Defensive errors curse Chelsea again
It has been a week of defensive mix-ups and muck-ups by Chelsea, and that partly explained why they faced a Remontada situation on the night, trailing 5-2 before kick-off and given next-to-no hope of a comeback by neutrals.
The clouds did not clear. It took just six minutes for Chelsea to be undone by a Khvicha Kvaratskhelia goal born of an error by Mamadou Sarr. And it took just eight minutes after that for a breakdown in communication between midfielders Andrey Santos and Moises Caicedo to cede possession and set the rampant visitors on their way to a second goal of the night — Bradley Barcola’s unerring finish — and a seventh in this embarrassingly one-sided tie.

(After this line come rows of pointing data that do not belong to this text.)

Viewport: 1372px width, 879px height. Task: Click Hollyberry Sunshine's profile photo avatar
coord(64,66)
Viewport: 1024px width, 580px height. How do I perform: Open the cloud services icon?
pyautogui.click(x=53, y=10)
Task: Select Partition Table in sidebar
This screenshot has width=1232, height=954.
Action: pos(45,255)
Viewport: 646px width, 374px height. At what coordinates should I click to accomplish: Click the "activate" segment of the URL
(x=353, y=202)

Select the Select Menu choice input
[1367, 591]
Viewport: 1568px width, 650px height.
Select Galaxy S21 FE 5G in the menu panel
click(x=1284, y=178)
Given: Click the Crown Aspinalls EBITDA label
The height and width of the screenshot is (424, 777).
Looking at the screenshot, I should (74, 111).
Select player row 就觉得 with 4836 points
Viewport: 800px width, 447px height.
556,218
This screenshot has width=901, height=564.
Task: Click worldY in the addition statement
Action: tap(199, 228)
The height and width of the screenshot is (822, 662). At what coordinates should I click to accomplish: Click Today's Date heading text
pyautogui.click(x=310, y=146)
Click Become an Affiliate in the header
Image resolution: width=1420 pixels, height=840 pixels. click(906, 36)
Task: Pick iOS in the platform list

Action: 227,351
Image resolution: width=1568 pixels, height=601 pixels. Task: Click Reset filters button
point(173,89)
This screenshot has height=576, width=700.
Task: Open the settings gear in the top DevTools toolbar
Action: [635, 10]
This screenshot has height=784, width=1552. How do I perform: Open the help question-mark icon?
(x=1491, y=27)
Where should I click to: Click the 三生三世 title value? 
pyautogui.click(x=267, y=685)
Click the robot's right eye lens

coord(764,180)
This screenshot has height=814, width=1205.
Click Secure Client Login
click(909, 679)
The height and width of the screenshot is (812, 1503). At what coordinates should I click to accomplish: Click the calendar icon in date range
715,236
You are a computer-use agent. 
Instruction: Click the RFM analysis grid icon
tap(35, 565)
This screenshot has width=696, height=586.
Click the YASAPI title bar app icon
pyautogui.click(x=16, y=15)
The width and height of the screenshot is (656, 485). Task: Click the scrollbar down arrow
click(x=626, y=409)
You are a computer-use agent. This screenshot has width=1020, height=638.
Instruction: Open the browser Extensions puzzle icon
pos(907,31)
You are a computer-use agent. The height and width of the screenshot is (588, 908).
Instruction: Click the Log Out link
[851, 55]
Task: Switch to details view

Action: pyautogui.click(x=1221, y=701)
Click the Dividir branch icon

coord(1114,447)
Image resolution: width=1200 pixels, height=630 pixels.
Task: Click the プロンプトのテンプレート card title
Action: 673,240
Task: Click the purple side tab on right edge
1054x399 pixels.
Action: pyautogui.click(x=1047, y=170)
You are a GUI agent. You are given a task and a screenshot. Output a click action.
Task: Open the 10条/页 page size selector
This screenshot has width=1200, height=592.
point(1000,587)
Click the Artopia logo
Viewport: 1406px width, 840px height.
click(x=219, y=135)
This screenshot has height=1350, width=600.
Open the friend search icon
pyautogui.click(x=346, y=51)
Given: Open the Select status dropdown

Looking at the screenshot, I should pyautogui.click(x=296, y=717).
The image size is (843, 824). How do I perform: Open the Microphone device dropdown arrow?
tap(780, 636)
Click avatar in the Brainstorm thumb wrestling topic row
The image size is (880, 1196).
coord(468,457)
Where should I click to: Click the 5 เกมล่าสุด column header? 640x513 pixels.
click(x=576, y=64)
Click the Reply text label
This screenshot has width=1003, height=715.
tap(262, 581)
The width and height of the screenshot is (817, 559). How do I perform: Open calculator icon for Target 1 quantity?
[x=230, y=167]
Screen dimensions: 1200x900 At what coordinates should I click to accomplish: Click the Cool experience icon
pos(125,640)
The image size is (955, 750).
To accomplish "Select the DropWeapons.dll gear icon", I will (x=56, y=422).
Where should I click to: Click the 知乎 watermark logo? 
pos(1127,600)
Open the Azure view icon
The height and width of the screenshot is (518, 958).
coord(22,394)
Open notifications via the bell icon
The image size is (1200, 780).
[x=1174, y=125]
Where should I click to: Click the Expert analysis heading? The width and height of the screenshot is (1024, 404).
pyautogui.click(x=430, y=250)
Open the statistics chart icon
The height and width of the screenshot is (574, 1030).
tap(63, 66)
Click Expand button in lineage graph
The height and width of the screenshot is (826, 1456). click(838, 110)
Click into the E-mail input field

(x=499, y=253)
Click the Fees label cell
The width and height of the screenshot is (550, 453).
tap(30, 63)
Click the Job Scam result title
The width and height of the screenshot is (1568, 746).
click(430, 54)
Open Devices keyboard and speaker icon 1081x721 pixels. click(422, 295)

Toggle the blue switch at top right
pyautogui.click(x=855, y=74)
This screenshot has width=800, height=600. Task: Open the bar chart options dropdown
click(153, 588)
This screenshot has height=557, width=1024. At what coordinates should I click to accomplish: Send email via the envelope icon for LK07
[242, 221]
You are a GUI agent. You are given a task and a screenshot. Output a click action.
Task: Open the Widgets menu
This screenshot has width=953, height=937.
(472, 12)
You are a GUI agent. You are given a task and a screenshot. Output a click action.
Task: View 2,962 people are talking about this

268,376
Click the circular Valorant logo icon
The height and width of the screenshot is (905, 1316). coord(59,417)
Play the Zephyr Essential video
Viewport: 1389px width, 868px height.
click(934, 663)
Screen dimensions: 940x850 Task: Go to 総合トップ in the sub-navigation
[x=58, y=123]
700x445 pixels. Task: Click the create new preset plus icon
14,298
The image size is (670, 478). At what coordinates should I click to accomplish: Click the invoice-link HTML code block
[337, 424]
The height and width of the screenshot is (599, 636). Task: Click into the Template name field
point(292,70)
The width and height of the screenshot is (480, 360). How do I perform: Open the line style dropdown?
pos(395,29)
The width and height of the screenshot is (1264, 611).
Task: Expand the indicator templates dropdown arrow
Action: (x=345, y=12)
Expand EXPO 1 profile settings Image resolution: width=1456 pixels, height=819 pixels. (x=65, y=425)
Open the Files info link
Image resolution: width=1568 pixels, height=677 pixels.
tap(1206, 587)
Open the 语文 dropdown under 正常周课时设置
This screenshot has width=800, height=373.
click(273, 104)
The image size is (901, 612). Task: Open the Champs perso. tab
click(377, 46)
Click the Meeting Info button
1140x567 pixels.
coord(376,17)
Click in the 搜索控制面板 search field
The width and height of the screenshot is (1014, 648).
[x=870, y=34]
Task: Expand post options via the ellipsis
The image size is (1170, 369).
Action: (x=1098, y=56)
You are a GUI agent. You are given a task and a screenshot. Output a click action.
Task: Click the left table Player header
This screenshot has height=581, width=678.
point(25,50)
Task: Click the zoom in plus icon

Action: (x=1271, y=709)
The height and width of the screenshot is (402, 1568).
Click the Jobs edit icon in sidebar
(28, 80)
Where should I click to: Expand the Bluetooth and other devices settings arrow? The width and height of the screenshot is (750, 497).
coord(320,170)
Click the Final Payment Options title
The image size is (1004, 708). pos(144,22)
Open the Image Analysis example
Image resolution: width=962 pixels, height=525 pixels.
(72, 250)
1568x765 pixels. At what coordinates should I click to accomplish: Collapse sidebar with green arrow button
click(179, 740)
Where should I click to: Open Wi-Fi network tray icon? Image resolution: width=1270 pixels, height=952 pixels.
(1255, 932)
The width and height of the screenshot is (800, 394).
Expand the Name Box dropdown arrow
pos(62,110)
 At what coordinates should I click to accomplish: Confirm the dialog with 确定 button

Caicedo and Santos were again off the pace and off the mark when they let a loose ball run for substitute Mayulu to swing the ball into the net for 3-0, and 8-2 on aggregate. Alejandro Garnacho came on and offered some positivity and a level of forward-thinking intent for Chelsea. It mattered not.
Right-back crisis proves costly
A rather dire situation at right-back before the game never resolved itself and, in fact, was ruthlessly exposed by a hungry PSG side. Mamadou Sarr was targeted, and then Josh Acheampong, once the former had been given such a runaround that he was hooked at the interval.
The hamstring injury suffered by Reece James in the Newcastle game, and illness that kept Malo Gusto out, were just another hurdle for Chelsea to overcome. Instead, they succumbed in that area, and badly.
Kvaratskhelia’s diagonal run caused all sorts of problems for Sarr, who was positioned more like a centre-back — which, by trade, he is — than a right-back. And the Georgian was then far too strong for Sarr, who was bumped out the way as he made it 1-0.
Sarr’s replacement at half-time was no surprise, but Acheampong was not much better once he came on. He gave the ball away in a poor area at one stage and was by no means an outlet for Chelsea’s centre-backs or midfielders in the rare moments they sought to play out and forward.